**PROVIDED RECORDS**:
________
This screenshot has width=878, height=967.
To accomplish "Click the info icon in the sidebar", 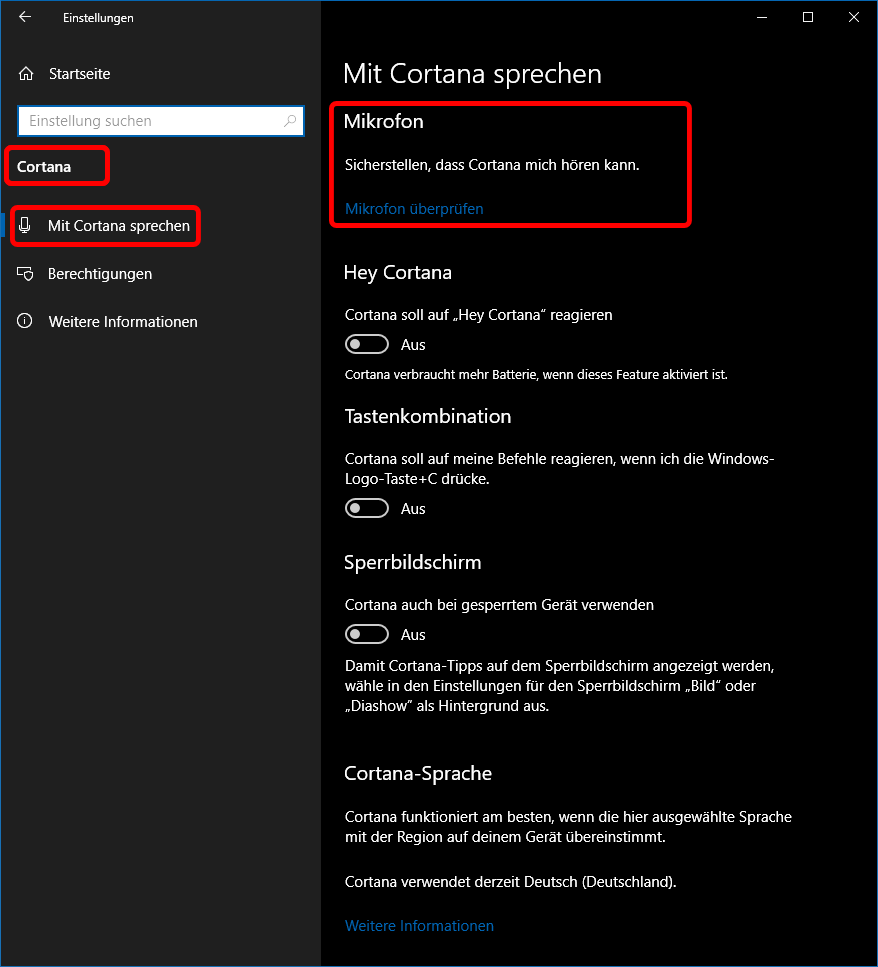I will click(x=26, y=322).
________
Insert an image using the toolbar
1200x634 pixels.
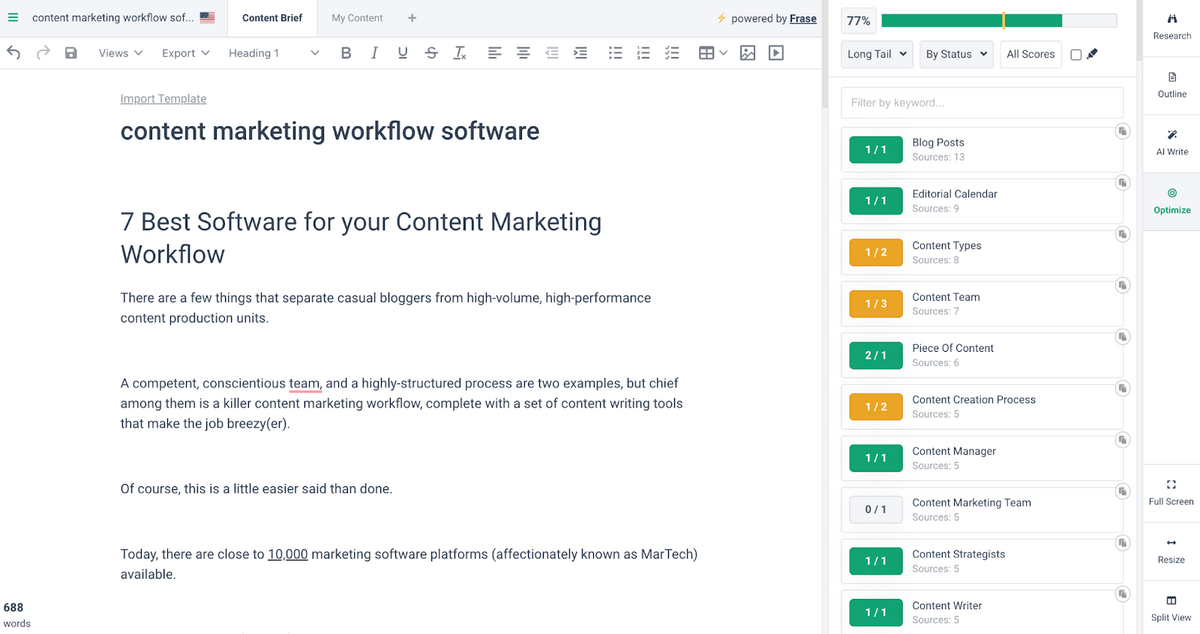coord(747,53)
________
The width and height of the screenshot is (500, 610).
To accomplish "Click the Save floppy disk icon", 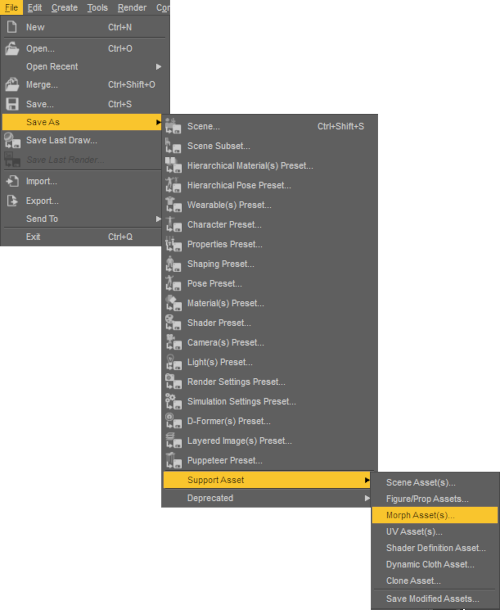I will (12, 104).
________
**TASK**: The only acceptable answer is a number: how many lines in the data above hold the word "width".

**RESPONSE TO THIS TASK**: 2